Questão de Português — Interpretação de Textos — Quadrix 2025
- Código
- qg604581
- Banca
- Quadrix
- Órgão
- CAU-MA
- Ano
- 2025
- Nível
- Médio
- CCerto
- EErrado
GabaritoE — Errado
Gabarito: E (Errado). A afirmação de que "o nome de uma língua reflete as eventualidades históricas pelas quais passaram os seus falantes" não encontra respaldo no texto. O autor sustenta que as línguas são nomeadas a partir de um momento histórico específico em que é necessário afirmar sua posição ou conferir identidade aos falantes, e não que o nome reflita todas as eventualidades históricas vividas por eles. A passagem que ancora essa leitura é a do primeiro parágrafo: "Línguas são batizadas a partir do momento histórico em que é necessário afirmar sua posição ou conferir identidade aos seus falantes."
A questão pede que se julgue o item "com base nas ideias do texto". Isso significa que a resposta deve ser encontrada exclusivamente no que está escrito, sem recorrer a conhecimentos externos ou a deduções que extrapolem o conteúdo. Trata-se de uma questão de compreensão, em que a alternativa correta é uma paráfrase fiel do texto, e a incorreta é aquela que acrescenta, restringe ou contradiz o que foi dito.
O texto de Oliveira Junior discute a nomenclatura da língua falada no Brasil.

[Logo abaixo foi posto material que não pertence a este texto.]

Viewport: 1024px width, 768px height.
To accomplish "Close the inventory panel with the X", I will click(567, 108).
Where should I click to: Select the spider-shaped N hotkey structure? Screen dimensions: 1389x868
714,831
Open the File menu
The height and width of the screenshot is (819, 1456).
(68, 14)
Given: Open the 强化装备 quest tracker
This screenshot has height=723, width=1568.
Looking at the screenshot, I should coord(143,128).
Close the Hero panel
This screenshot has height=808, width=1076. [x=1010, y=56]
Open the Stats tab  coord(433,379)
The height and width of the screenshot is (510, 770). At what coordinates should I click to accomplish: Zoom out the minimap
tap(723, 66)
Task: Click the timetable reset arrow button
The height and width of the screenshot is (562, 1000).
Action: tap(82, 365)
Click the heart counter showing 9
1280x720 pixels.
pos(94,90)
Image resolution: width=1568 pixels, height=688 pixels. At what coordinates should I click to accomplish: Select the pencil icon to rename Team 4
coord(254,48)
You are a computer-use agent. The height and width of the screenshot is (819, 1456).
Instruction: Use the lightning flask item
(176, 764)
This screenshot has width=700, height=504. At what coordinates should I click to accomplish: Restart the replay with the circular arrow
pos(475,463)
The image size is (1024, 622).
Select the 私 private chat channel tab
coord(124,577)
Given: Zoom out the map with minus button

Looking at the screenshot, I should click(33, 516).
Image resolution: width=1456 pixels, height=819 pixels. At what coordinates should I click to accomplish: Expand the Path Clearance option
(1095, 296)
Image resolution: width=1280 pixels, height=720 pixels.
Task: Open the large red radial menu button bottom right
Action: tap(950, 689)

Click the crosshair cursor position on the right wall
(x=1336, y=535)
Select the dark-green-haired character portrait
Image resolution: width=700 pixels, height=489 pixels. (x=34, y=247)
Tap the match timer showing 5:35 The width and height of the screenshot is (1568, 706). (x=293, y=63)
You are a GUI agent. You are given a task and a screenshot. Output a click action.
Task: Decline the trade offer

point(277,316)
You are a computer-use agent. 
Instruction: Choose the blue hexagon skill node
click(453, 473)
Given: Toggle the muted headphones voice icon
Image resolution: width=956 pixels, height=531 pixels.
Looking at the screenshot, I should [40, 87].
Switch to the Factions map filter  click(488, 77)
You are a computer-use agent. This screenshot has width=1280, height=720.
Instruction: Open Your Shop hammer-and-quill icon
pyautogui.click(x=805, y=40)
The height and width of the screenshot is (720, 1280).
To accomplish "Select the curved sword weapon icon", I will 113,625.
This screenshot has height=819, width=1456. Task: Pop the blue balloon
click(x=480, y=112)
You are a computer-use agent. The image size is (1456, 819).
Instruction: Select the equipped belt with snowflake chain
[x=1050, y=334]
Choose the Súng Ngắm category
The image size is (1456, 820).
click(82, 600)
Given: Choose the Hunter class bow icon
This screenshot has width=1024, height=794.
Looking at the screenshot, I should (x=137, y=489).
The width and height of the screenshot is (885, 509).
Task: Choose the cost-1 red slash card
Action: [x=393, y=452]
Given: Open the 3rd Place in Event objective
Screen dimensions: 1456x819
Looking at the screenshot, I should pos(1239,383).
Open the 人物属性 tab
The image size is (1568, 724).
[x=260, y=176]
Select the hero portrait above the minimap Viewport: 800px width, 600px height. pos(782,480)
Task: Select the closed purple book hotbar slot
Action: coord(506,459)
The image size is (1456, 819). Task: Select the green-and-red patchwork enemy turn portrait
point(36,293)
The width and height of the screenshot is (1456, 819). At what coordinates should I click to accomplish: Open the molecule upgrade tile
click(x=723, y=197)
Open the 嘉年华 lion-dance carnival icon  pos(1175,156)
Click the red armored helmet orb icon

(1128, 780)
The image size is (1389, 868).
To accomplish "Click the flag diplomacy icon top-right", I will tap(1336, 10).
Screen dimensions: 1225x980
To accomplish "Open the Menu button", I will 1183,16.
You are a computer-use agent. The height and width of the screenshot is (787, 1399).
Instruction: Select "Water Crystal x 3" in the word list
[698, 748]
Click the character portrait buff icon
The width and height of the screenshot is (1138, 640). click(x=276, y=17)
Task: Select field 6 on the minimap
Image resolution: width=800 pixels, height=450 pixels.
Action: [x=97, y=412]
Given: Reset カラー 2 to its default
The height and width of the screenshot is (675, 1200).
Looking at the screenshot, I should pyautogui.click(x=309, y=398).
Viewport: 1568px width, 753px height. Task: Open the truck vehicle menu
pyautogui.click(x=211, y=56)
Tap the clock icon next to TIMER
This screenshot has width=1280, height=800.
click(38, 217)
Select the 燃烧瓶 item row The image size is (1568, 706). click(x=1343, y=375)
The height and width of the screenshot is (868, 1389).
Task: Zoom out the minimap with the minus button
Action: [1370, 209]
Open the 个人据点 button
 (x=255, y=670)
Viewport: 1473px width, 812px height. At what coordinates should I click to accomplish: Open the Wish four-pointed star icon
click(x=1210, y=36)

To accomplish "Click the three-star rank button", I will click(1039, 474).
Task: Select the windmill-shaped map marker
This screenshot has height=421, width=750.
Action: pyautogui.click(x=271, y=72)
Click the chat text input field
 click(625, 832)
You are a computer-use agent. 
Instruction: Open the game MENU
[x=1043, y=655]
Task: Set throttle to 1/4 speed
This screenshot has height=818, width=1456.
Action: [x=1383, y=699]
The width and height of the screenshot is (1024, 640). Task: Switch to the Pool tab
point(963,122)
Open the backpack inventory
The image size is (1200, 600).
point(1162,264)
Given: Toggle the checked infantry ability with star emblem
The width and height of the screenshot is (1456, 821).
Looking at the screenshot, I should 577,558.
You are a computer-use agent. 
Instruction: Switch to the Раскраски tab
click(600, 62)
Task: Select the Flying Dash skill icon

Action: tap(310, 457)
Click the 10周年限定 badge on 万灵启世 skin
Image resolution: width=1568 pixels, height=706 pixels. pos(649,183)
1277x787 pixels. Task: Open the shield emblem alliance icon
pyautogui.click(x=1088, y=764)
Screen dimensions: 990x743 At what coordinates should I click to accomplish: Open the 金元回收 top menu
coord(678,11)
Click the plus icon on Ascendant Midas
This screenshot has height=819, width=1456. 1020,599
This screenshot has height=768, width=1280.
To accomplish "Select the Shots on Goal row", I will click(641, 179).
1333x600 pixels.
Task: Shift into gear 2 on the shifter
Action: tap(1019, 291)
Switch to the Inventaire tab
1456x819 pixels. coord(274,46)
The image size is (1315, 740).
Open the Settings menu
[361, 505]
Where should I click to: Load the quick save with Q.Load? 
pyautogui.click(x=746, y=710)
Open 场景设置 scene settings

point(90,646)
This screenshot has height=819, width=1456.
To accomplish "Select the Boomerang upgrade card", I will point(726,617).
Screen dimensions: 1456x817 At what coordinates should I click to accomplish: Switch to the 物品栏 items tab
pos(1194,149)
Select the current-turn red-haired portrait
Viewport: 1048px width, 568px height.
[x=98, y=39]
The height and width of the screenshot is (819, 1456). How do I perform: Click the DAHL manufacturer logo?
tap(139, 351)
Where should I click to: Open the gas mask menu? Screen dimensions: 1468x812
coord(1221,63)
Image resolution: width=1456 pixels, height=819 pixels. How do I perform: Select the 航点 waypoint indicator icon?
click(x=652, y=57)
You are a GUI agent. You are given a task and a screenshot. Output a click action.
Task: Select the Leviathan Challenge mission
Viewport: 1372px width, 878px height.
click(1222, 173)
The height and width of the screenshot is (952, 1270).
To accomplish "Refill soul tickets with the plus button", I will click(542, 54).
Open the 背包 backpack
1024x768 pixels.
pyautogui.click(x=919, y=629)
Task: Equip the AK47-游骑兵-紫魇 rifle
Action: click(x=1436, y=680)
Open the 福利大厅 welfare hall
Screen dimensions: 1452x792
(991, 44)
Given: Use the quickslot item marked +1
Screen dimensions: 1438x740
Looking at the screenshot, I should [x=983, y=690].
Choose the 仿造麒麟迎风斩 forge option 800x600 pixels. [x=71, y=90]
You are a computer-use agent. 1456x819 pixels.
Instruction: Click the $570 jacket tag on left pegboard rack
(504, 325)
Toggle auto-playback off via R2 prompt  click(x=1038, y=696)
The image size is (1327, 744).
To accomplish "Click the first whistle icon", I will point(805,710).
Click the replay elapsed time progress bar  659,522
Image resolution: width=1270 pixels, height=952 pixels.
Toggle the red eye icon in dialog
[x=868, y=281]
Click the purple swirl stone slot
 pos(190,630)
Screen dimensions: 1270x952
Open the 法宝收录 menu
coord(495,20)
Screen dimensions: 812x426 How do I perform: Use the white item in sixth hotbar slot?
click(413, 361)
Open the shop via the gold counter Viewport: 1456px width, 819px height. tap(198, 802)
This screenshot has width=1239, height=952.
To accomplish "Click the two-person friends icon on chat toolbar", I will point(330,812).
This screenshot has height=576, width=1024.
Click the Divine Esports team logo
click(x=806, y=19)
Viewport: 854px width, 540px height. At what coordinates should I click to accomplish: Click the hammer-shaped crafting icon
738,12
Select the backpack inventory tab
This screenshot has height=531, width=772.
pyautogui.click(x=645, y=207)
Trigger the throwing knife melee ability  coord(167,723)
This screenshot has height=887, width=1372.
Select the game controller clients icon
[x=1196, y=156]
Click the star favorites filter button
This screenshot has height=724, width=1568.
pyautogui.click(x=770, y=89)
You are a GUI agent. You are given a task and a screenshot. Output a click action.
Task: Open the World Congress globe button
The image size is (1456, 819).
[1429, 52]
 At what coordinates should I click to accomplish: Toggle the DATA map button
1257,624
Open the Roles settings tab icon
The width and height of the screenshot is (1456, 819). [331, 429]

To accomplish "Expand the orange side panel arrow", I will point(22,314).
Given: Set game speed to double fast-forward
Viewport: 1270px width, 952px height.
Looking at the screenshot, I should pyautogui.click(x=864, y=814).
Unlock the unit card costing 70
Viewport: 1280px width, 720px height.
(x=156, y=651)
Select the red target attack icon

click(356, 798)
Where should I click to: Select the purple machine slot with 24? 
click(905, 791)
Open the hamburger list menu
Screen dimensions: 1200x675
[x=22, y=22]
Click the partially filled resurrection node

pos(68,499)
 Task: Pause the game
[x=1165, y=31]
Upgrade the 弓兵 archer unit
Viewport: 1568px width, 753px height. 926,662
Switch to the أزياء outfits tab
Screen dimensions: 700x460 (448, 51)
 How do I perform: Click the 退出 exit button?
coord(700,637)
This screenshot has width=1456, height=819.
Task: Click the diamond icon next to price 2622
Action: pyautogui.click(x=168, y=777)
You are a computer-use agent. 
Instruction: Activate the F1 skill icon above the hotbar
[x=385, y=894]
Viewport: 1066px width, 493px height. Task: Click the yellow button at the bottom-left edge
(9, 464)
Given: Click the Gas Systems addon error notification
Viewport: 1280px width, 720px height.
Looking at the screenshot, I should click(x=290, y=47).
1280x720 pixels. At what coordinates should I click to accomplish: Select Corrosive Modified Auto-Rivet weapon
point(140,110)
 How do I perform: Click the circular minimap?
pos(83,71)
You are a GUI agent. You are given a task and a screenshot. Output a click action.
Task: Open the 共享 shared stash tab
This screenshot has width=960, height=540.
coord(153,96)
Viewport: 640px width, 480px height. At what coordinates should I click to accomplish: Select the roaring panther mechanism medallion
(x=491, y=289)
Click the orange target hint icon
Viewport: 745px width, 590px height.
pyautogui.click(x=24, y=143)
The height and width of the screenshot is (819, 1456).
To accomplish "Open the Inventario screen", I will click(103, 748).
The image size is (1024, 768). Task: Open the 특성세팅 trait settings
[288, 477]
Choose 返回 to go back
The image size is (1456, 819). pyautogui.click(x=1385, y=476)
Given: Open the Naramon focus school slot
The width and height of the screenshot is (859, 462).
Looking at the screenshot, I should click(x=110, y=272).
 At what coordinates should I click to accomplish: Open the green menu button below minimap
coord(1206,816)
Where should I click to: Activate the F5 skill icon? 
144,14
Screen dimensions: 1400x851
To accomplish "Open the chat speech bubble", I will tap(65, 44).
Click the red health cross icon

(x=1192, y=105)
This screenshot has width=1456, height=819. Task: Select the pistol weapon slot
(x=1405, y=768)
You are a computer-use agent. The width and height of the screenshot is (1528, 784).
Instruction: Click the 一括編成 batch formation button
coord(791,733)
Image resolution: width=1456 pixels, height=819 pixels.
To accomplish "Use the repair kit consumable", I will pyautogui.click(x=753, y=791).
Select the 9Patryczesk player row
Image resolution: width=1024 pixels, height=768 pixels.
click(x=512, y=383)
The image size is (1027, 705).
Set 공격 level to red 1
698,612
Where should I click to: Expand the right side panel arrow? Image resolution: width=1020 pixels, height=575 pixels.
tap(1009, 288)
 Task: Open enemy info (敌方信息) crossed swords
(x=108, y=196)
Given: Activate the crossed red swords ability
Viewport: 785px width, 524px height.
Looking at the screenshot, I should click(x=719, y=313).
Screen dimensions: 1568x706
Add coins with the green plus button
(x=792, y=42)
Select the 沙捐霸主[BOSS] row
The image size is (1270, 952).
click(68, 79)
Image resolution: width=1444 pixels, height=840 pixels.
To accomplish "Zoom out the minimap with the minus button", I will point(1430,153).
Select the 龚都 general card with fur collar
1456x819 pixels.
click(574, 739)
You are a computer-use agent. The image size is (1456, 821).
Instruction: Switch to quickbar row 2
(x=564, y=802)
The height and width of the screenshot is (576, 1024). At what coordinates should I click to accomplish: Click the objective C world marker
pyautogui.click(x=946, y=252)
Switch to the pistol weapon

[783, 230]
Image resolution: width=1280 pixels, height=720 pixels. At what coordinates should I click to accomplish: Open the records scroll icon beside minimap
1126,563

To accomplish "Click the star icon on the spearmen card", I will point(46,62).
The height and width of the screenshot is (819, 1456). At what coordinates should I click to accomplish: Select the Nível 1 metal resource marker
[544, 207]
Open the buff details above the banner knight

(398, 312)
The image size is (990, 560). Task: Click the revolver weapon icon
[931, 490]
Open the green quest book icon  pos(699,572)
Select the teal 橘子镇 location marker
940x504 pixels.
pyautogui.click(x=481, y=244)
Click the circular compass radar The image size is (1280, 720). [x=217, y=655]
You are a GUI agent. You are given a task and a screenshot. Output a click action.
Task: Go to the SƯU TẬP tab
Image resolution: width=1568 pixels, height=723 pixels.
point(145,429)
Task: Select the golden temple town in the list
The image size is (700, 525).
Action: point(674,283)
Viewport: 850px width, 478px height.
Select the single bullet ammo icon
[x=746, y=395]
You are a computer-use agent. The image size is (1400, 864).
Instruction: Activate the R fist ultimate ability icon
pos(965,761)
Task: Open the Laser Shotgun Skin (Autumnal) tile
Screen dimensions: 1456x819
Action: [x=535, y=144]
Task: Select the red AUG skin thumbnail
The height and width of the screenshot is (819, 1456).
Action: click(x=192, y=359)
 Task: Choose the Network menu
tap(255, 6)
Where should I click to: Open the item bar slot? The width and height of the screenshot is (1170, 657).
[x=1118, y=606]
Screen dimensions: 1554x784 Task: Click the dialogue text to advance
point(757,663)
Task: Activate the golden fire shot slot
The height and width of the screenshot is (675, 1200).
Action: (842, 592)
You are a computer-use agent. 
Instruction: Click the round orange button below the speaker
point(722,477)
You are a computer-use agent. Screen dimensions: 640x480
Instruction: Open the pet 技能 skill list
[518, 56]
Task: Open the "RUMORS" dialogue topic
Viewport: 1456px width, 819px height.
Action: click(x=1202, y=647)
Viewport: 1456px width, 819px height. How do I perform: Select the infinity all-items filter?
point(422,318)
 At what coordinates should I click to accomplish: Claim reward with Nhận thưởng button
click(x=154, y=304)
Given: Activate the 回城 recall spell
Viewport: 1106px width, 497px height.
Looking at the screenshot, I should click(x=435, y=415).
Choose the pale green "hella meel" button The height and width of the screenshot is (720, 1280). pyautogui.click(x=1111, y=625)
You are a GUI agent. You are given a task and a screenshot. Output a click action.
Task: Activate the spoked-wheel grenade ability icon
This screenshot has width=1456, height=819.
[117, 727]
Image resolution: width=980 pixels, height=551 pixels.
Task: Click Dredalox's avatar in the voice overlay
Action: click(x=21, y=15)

A tese central é que o nome "português brasileiro" é o mais adequado, pois representa "ruptura e continuidade". Para chegar a essa conclusão, o autor apresenta, no primeiro parágrafo, uma reflexão sobre como as línguas são nomeadas:
"Línguas são batizadas a partir do momento histórico em que é necessário afirmar sua posição ou conferir identidade aos seus falantes."
Essa é a passagem-chave para resolver a questão. Ela afirma que o batismo de uma língua ocorre em um momento histórico específico — aquele em que se faz necessário afirmar a posição da língua ou dar identidade aos falantes. Não se diz que o nome reflete "as eventualidades históricas" (ou seja, todos os acontecimentos, vicissitudes e percalços) pelos quais os falantes passaram. A ideia de "eventualidades" é mais ampla e genérica do que a de "momento histórico em que é necessário afirmar posição ou conferir identidade".
A alternativa comete o erro clássico de extrapolação. Ela pega uma ideia que está no texto (a relação entre o nome da língua e a história) e a amplia indevidamente, acrescentando um elemento que não está presente: a ideia de que o nome reflete "as eventualidades históricas" — ou seja, todos os acontecimentos, inclusive os negativos, pelos quais os falantes passaram. O texto fala de um momento histórico (um ponto específico), não de eventualidades (uma sucessão de acontecimentos).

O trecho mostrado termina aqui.